• _WHAT IS BEING ASKED_:
Change every "computer-use agent" in the material below to "desktop agent", and leave everything else as it is.

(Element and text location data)
··········

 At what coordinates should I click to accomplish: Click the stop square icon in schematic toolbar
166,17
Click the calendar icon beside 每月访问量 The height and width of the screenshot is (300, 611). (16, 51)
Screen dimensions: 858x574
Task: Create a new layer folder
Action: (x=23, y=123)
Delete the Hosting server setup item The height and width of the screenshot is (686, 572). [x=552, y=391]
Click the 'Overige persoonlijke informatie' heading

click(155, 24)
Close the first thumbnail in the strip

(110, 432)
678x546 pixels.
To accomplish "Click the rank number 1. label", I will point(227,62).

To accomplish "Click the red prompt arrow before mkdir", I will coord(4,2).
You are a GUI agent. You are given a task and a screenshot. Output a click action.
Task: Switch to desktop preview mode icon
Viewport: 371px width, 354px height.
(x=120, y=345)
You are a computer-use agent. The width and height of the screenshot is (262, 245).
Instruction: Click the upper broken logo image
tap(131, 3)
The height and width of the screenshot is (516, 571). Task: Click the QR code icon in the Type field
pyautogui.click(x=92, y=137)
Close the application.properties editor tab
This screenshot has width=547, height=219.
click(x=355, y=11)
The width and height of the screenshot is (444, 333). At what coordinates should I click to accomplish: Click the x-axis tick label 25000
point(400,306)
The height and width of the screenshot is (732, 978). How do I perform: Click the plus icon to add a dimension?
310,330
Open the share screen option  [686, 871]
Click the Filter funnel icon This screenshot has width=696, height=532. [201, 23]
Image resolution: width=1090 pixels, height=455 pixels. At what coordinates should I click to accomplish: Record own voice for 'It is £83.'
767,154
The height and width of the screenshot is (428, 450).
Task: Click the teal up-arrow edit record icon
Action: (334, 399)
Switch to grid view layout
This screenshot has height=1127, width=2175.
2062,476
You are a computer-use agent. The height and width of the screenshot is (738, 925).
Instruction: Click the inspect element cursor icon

··········

• _OUTPUT_:
 At what coordinates should I click to accomplish: Click the stop square icon in schematic toolbar
166,17
Click the calendar icon beside 每月访问量 The height and width of the screenshot is (300, 611). (16, 51)
Screen dimensions: 858x574
Task: Create a new layer folder
Action: (x=23, y=123)
Delete the Hosting server setup item The height and width of the screenshot is (686, 572). [x=552, y=391]
Click the 'Overige persoonlijke informatie' heading

click(155, 24)
Close the first thumbnail in the strip

(110, 432)
678x546 pixels.
To accomplish "Click the rank number 1. label", I will point(227,62).

To accomplish "Click the red prompt arrow before mkdir", I will coord(4,2).
You are a GUI agent. You are given a task and a screenshot. Output a click action.
Task: Switch to desktop preview mode icon
Viewport: 371px width, 354px height.
(x=120, y=345)
You are a desktop agent. The width and height of the screenshot is (262, 245).
Instruction: Click the upper broken logo image
tap(131, 3)
The height and width of the screenshot is (516, 571). Task: Click the QR code icon in the Type field
pyautogui.click(x=92, y=137)
Close the application.properties editor tab
This screenshot has width=547, height=219.
click(x=355, y=11)
The width and height of the screenshot is (444, 333). At what coordinates should I click to accomplish: Click the x-axis tick label 25000
point(400,306)
The height and width of the screenshot is (732, 978). How do I perform: Click the plus icon to add a dimension?
310,330
Open the share screen option  [686, 871]
Click the Filter funnel icon This screenshot has width=696, height=532. [201, 23]
Image resolution: width=1090 pixels, height=455 pixels. At what coordinates should I click to accomplish: Record own voice for 'It is £83.'
767,154
The height and width of the screenshot is (428, 450).
Task: Click the teal up-arrow edit record icon
Action: (334, 399)
Switch to grid view layout
This screenshot has height=1127, width=2175.
2062,476
You are a desktop agent. The height and width of the screenshot is (738, 925).
Instruction: Click the inspect element cursor icon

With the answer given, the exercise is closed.